So we actually do need the raw string, so a one-way hash like SHA256 doesn't work. The alias isn't actually a canonical name yet, it's a canonical name template — specifically, it can include variables like field(arg:$var). Once we receive key, we need to substitute in the variable value to get the final canonical name.

There's an alternative question: what about a two-way encoding? tl;dr is that we've actually also tried this!

We ran a test where we used base32 encoding to fit the canonical name into the allowed character set, but this had pretty steep performance regressions. The encoded payload doesn't compress as well, and more bytes meant that we spend more time parsing and use more memory during parse. Concretely, we saw a 5%-15% regression in parse times, 20%-60% regressions in payload sizes, and a 10% regression in OOMs.

We're running a test right now to escape unsupported characters, by using z as the escape character (it's the least commonly used character from our codebase!). The data is still pending, but the payload size regression is smaller and the parse performance is better. However, we still expect some regression.

@cuhtis
Copy link
Author

cuhtis commented Mar 5, 2024

I'm concerned that there would be no "reserved" aliases with this proposal (without using language-specific solutions such as symbols in JS).

Yeah, it's interesting because we also do this. We reserve certain characters as prefixes in the field name that we know are illegal in the current syntax. For example, we may prefix the name with $.

Our thoughts on how to mitigate this is to have compile-time validation against using those characters. Since it's a client-specific limitation (e.g. not every client reserves these characters!) then these clients should ship with validation to avoid conflicts.

A major concern I have with the currently proposed solution is that it allows specifying keys that are "special" properties

This is a real concern, and I don't have a better answer than similarly suggesting compile-time validation for JS-based clients.

@benjie
Copy link
Member

benjie commented Mar 6, 2024

Thinking about it… __proto__ is already an allowed alias 🤷‍♂️

Since it's a client-specific limitation (e.g. not every client reserves these characters!) then these clients should ship with validation to avoid conflicts.

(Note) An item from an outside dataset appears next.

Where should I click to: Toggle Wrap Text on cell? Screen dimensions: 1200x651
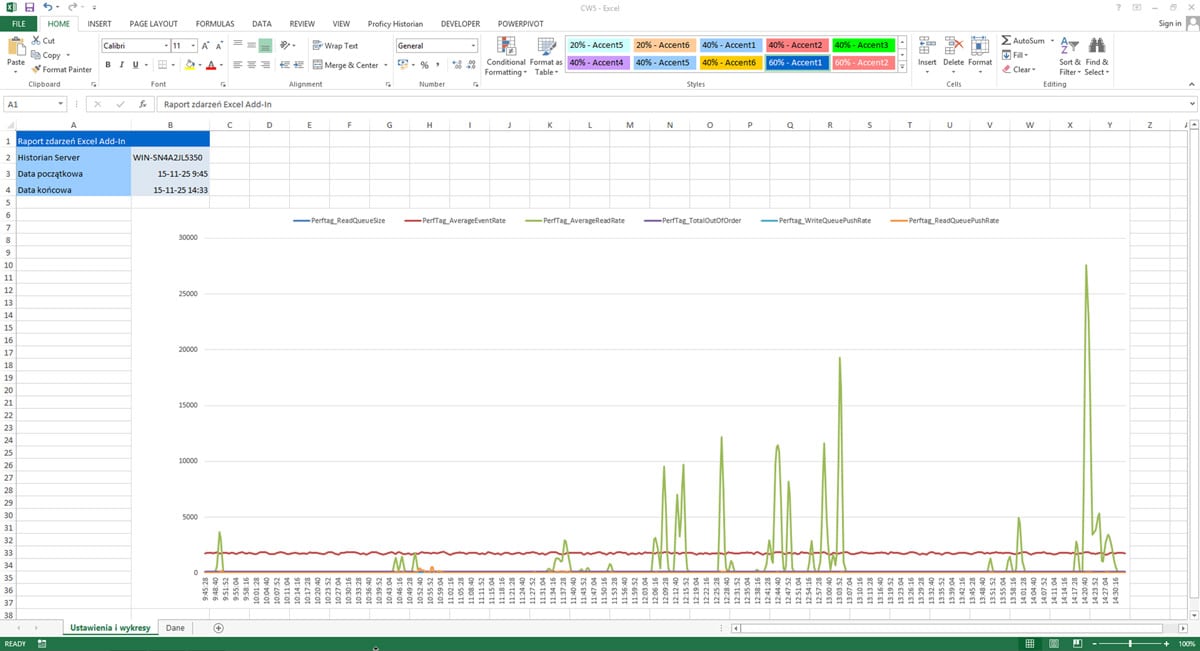335,46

To be clear, I was referring to server-side concerns when you have a system that looks into GraphQLResolveInfo (the fourth argument to resolve() in GraphQL.js) and precomputes required data ahead of time, keying it based on the requested alias.

@benjie
Copy link
Member

benjie commented Mar 6, 2024

So we actually do need the raw string, so a one-way hash like SHA256 doesn't work. The alias isn't actually a canonical name yet, it's a canonical name template — specifically, it can include variables like field(arg:$var). Once we receive key, we need to substitute in the variable value to get the final canonical name.

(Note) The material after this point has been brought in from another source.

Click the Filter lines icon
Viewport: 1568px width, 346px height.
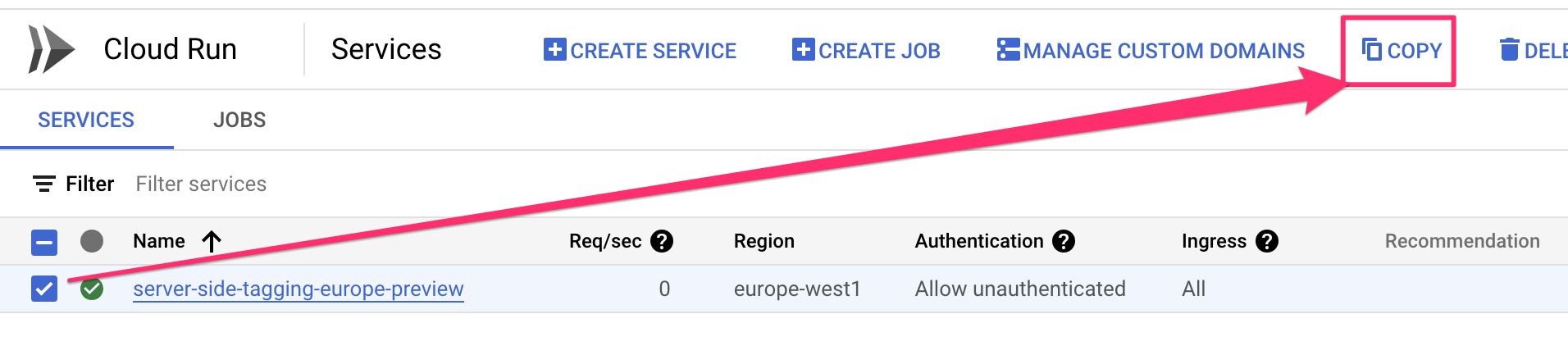tap(44, 184)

It feels like it wouldn't be too difficult to turn:

updateFoo(input: {id: $id, patch: {body:$body}})

into _1e09d679a402c951386c35572f6f366fc7618b2211c97ddc075e6abce759b889_2id_4body

Where 1e09d679a402c951386c35572f6f366fc7618b2211c97ddc075e6abce759b889 is the SHA256 of updateFoo(input:{id:$id,patch:{body:$body}}) and _2id_4body is the unique list of variables in occurrence order, separated by underscores, with a numeric length prefix (such that variables containing _ don't make the system confused).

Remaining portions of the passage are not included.